Percepiva la pensione della zia nonostante fosse deceduta nel 2013, la Guardia di Finanza sequestra un immobile ad una donna 50enne residente a Santa Maria La Carità.

Gli agenti delle fiamme gialle hanno dato esecuzione al decreto di sequestro emesso dal Tribunale di Torre Annunziata.

I finanzieri della Compagnia di Castellammare di Stabia hanno individuato una posizione pensionistica riferibile ad un'anziana che, nonostante fosse deceduta nel 2013, continuava a "riscuotere" formalmente la sua pensione dall'Inps a titolo di reversibilità da invalidità civile.

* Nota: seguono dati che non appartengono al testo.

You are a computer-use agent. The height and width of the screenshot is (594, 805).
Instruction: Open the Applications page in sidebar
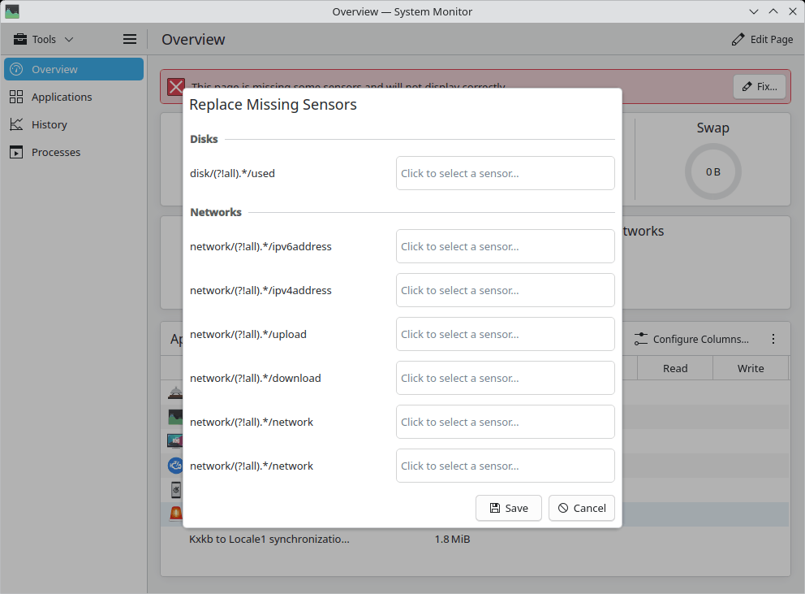[62, 97]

Le indagini svolte dalle Fiamme Gialle, coordinate dalla Procura della Repubblica, hanno permesso di accertare che le somme di denaro accreditate dall'Inps sono state puntualmente prelevate in contanti dalla nipote della beneficiaria, unica cointestataria del conto corrente postale, per quattro anni successivamente alla morte dell'anziana parente.

I finanzieri hanno sequestrato un appartamento nelle disponibilità della donna indagata del valore di 50mila euro, ovvero la cifra corrispondente a quanto indebitamente percepito dalla donna nel corso degli anni.